# How Many Rats Does a Tube Of Kitten Revolution Treat?



## DamselChum (Jun 8, 2016)

I want to purchase a box of revolution for kittens to have on hand in case of a mite or lice outbreak. I come in contact with a lot of non pet rats and am worried about hitch hikers from them to my girls carried by me. Just wanted to make sure I purchase enough to cover everyone in the mischief! 

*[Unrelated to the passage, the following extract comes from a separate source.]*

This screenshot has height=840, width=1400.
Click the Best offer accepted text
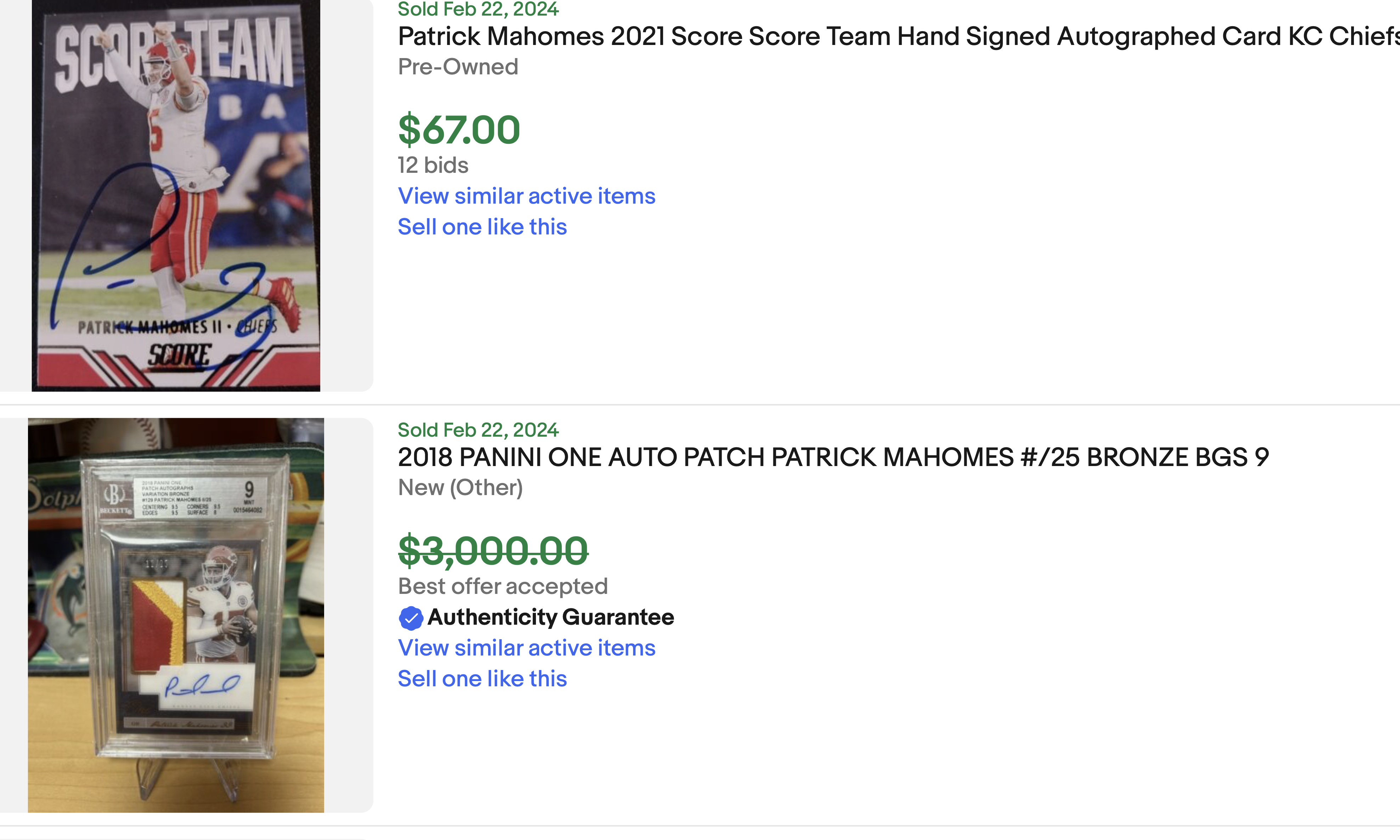pos(503,586)
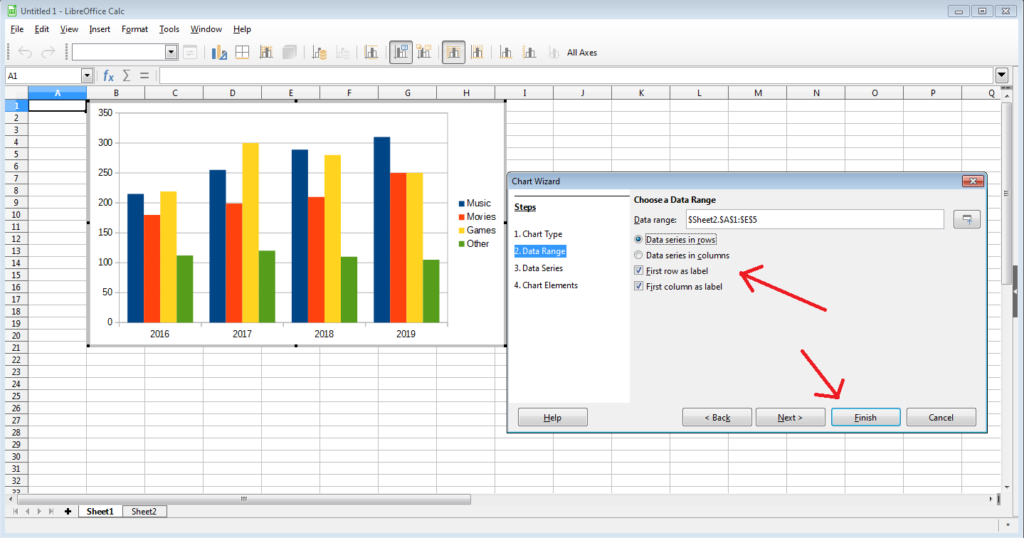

So approximately how many adult rats does a single tube of kitten revolution treat?


----------



## Gribouilli (Dec 25, 2015)

The kitten Revolution usually comes in three pipettes or more. So I guess your question is how many rats you can treat with one pipette? Each pipette (dose) is 0.25 ml and one drop is 0.05 ml. If you were to use two drops on each rat, you could treat 25 rats. It is approximative. Use RatGuide for proper dosing per lb to calculate exactly how many rats.


----------



## DamselChum (Jun 8, 2016)

Thank you! I wasn't sure if I needed to get the 3 pack or 6 pack box. (Wasn't sure how much of medicine each tube contained). Looks liek I will be more than covered with the 3 pack  

Thanks again


----------



## lilspaz68 (Feb 24, 2007)

i find that kitten/puppy can treat 4-6 rats each. there's always a little spillage, the little at the bottom you cannot get, etc so depending on size etc, I would say 5 per tube to play it safe. I also decant my tubes into a small glass bottle with a lid and draw up my dose from there, capping it when I don't need it again right away as its very very quick to evaporate.


----------



## DamselChum (Jun 8, 2016)

Thanks! 

I just have 4 adults as of now, So a single tube should cover them all. I do my best to wash my hands and change my clothes between handling the not pet rats and my girlies (and they are kept in separate areas of the house), but I get so paranoid when I see one of my girls stop for a scratch! I think just having it for quick access will make me feel better. Because with my luck, if there was a mite/lice out break it wouldn't happen until a long holiday weekend. I'd feel so bad if they had to be miserable while waiting a few days for the vet, ya know what I mean?


----------



## Gribouilli (Dec 25, 2015)

LOL sorry, I did the math in theory, but didn't take into account the spillage on the outside of the syringe each time you dose a rat and the evaporation (it is pretty much selamectin in alcohol)..Thanks Shelagh, I'll remember that, lol. I got tiny dark glass bottles on Amazon and still have the rest of the Revolution pipette I opened 6 months ago...Great to mix antibiotics in too.


----------